Two-lane Highway 63, which connects Fort McMurray's residential areas to the oil-sands developments, is jammed at rush hour with pickup trucks. Mobile homes can sell for $400,000, while fancier houses sell for more than $600,000, among the highest home prices in Canada.
More than 2,000 residences are under construction.
The runaway growth and profusion of highly paid single men have given Fort McMurray a Wild West reputation as a land of easy money, drug abuse and prostitution. The city also has one of Canada's highest homelessness rates.
In their stark combination of opportunity and grit, "all oil towns are pretty similar," Pedro Mujica said.
He and his wife, MarifeValderrama, worked for Venezuela's state oil company but fled for political reasons and now work at different oil-sands operations. Politically, it's a lot calmer in Fort McMurray and there's less crime.
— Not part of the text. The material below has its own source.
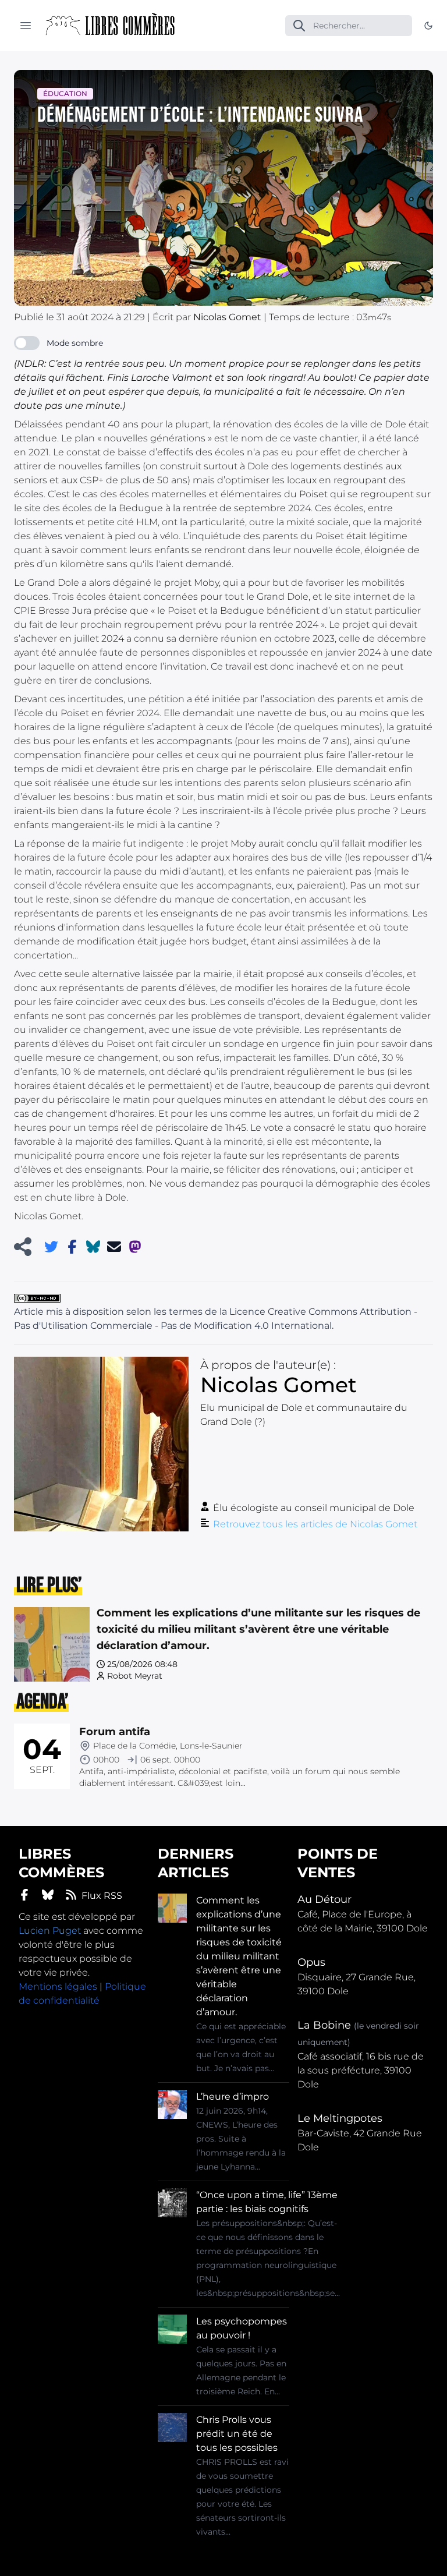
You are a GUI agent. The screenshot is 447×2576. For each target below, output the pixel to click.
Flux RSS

Life here "is a lot better," Valderrama said.
On weeknights, she gives dance lessons and leads salsa workouts at a fancy community center sponsored by oil money -- a way of sharing her family's Caribbean heritage with their new neighbors.
Fort McMurray's good fortunes, however, have been accompanied by huge emissions of carbon dioxide and other greenhouse gases. In the long term, this could prove costly.
Climate concerns
At Syncrude, Canada's largest single source of petroleum, the gleaming metallic skyline of the upgrader facility stands in harsh contrast to the brown and yellow autumn hues of the surrounding forest -- a small city of towering vats, pressure cookers and the largest tower crane in the world, crowned by an immense plume of white vapor.
The plant also is Canada's third-largest emitter of greenhouse gases, according to the Pembina Institute.
Most of the emissions come from heating the bitumen oil to remove sulfur and from producing hydrogen that is later combined with bitumen to form light, so-called "sweet" crude.
Along with the mining, there are drilling operations where oil producers extract bitumen after heating it underground. That method burns natural gas -- a relatively clean source of energy that could be used elsewhere.
The potential climate impact of the greenhouse gases has some asking whether the oil-sands crude is a good environmental bargain.
Oil sands "are delaying the inevitable shift that has to come," said Pembina's Dyer. "Do we want to get on this trajectory, or do we want to use this as a pretty clear signal that we've run out of easy oil and we need to start thinking about nonfossil-fuel alternatives?"
Oil companies and Alberta energy authorities downplay the fact that producing oil here results in three times more emissions than conventional drilling elsewhere. They say the oil sands account for less than 4 percent of Canada's total emissions and about 0.1 percent of global greenhouse gases.
They also say piping a barrel of oil to the U.S. from Alberta is cleaner than shipping it from the Persian Gulf. Traditional drilling also is becoming dirtier as the world runs out of light, easy-to-extract crude, so the carbon-footprint gap between conventional oil and oil-sands crude is narrowing.
Industry officials pass the buck to consumers, too, saying no matter how much carbon is emitted in producing oil, it's vehicle exhaust pipes that pump out more than 70 percent of the greenhouse-gas emissions from petroleum fuels.
Still, oil-sands producers are scrambling to quell the greenhouse-gas concerns by investing heavily in experimental methods to capture the carbon-dioxide emissions and inject them deep underground.